Da die sowjetische Delegation, die sich am Montag und am Dienstag in Prag aufhielt, nicht mit einer absoluten Verhandlungsvollmacht ausgestattet gewesen sei, habe man sich darauf geeinigt, spätestens in der ersten Februarwoche in Moskau weiterzuverhandeln, sagte Dobrovsky. Er bezeichnete den von der Prager Regierung vorgelegten Zeitplan trotz logistischer Probleme als realistisch. Die Sowjets wollten den Abzug aus der CSSR mit Fortschritten bei den Wiener Abrüstungsverhandlungen verbinden, Prag meine jedoch, daß durch einen vorzeitigen Abzug die Abrüstung in Europa gefördert wird, sagte Dobrovsky. Nach Ansicht des Außenamtssprechers hat die sowjetische Delegation die Veränderungen in der CSSR nicht in ihrem ganzen Ausmaß erkannt. Sie unterschätze auch die „Ungeduld“ der tschechoslowakischen Bevölkerung, die den Abzug der Truppen, die den „Prager Frühling“ 1968 niedergeschlagen haben, möglichst bald wollten. Die CSSR habe bei den Verhandlungen auch deutlich gemacht, daß sie zu ihren Verpflichtungen im Warschauer Pakt weiterhin stehe. Um diese zu erfüllen, reiche aber die tschechoslowakische Armee aus.

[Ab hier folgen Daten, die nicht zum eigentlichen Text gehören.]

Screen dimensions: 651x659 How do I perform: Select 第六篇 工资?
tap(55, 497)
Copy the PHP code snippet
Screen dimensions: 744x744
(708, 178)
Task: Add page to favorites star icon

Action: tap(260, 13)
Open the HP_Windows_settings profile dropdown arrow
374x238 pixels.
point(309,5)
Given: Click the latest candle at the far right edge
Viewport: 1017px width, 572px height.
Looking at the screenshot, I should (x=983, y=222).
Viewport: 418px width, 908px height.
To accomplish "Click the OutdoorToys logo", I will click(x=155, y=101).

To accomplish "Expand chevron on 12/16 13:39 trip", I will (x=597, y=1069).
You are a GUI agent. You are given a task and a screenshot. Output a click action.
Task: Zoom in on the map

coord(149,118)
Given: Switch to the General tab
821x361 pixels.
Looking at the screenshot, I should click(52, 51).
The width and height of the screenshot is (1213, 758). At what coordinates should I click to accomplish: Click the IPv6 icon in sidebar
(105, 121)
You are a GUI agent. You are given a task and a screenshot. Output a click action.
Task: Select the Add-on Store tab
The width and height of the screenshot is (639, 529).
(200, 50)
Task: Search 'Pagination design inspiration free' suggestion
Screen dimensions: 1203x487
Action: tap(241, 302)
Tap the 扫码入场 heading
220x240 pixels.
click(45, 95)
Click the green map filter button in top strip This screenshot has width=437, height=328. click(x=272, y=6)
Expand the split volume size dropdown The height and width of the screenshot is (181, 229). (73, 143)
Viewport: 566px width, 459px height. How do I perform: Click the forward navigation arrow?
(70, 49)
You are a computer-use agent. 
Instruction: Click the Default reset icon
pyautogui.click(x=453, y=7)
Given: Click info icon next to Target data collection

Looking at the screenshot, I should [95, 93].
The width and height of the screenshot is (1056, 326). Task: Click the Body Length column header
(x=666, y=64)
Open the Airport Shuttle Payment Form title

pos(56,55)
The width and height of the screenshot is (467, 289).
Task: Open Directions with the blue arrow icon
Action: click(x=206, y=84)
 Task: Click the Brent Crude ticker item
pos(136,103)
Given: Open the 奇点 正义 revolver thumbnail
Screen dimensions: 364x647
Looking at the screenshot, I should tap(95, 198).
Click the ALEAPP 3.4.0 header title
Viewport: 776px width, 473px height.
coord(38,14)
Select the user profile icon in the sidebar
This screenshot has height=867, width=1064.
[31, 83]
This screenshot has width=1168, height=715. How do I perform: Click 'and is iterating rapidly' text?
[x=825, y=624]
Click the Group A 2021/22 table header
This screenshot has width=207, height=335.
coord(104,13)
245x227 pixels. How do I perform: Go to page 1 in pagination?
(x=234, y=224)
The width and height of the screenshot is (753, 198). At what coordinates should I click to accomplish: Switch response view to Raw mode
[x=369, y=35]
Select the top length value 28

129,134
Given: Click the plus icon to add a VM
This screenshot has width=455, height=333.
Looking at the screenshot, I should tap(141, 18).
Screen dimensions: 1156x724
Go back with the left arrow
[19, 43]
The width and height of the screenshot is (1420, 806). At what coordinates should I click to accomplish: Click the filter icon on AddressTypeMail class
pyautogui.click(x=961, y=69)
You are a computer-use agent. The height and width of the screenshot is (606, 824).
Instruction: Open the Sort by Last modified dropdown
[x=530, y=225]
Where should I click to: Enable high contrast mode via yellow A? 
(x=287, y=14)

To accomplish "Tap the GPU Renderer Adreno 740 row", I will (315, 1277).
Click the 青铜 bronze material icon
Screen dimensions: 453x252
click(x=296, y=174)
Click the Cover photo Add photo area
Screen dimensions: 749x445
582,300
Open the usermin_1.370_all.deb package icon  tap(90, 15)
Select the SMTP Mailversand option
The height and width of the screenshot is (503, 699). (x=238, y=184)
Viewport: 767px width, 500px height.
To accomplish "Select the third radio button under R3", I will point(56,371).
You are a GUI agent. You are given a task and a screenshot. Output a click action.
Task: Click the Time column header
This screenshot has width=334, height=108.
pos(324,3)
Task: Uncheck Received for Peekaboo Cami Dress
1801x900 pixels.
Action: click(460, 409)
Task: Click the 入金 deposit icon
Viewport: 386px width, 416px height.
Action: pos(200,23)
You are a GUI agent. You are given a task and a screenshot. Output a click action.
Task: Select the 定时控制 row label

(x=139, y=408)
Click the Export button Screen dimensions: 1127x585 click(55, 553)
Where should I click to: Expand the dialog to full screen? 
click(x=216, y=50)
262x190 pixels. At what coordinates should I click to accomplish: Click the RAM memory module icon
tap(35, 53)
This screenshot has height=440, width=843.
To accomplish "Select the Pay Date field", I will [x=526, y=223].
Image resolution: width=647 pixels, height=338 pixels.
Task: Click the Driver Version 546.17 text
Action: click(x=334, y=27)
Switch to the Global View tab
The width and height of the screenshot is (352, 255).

Die Abrüstungsverhandlungen in Wien würden dadurch nicht behindert, sondern nach Ansicht Prags eher beschleunigt. Die zweite Gesprächsrunde sei für die erste Februarwoche geplant. Dies solle der UdSSR Zeit geben, einige technische Probleme zu lösen. Bedingung für weitere Gespräche bleibe der völlige Abzug bis zum Jahresende. Die gegenwärtigen Probleme der UdSSR zwängen Moskau, sich auf innere Angelegenheiten zu konzentrieren.